God it is bad. They just replaced everything... they didn't re-wire. Almost all of our lekos are paired with aweful angles. So then we go to cable then to a seprete dimmer... oh... we switched to stage pin but didn't update our already out of date cables. Our cable are basicly regular outdoor extension cables with the ends cut off and replaced, but now we are forced to replace those ends because we can't afford to pay for the good, legal cable. We can barely afford to pay for the replacement ends. The scary thing is that we have been doing this for years!

This has not even touched on the subject of the fact that they bought 16 scoops which we never use.
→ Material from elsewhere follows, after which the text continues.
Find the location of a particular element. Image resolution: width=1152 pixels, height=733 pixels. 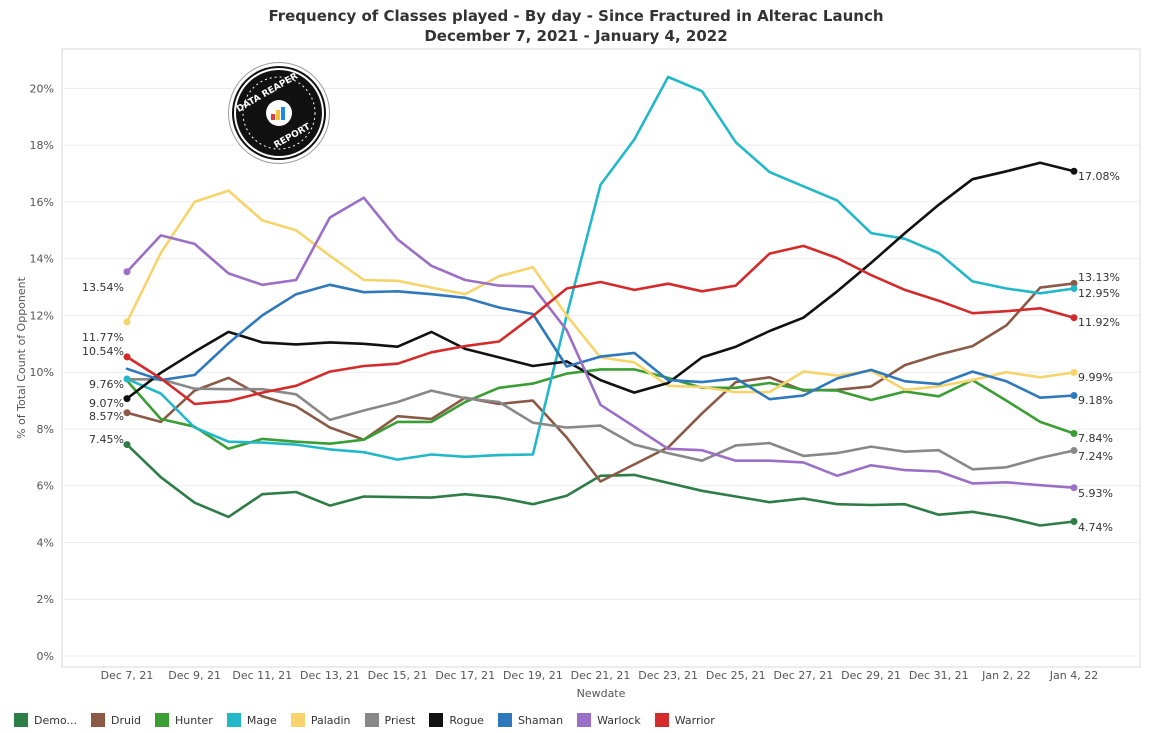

At the most we use 4 at a time... And this is still not touching on where they located the lekos.... when a fellow techie was asked what they should do with the new system... he pointed out where he thought they should put lekos... but he ment in addition to where they already had then.... we now have lekos 15ft from the front on the stage and one FOH position.... this is just genis....

It's amazing we have not burnt the place to the ground with all the stuff we are forced to use... and that place is one giant tinder box...

Yet the board of directors really doesn't seem to care....


----------



## zac850 (Jun 21, 2004)

If the system is currently illegal, then there are several different, outside, agencies that you can call. Fire inspector for one, if the cables are dangerous. Im sure a bunch of other people on the board can give you numbers to call. However, if the lights are just in an annoying place you may be able to convince a director to use up some of his budget to rent some pin cables and just put the lights where you want them. 

Maybe if you find some older techie or L/D who can go to the board of directors, it may look better to them then if a kid comes up to them...

good luck
--zac


----------



## rgsw (Jun 21, 2004)

wats a scoop?

sorrying english techie


----------



## ricc0luke (Jun 21, 2004)

We have been slowly.... very slowly getting new cables, and the reason it is taking so long is that no director wants to blow all of his budget on cable! And as far as telling the fire inspector.... well.... maybe.... but then we would have no cables.

The TD out there has gone to the board about it. But just like every other problem they just nod and ignore it.

A scoop is a giant flood light. They are used to provide a general wash of light and are commonly used to color wash a cyc. You can find pictures of them on line at anyplace the sells lights.


----------



## bdesmond (Jun 22, 2004)

Your board will hear about it real quick if they hear about this issue from a building or fire inspector. 

Where in Illinois are you?


----------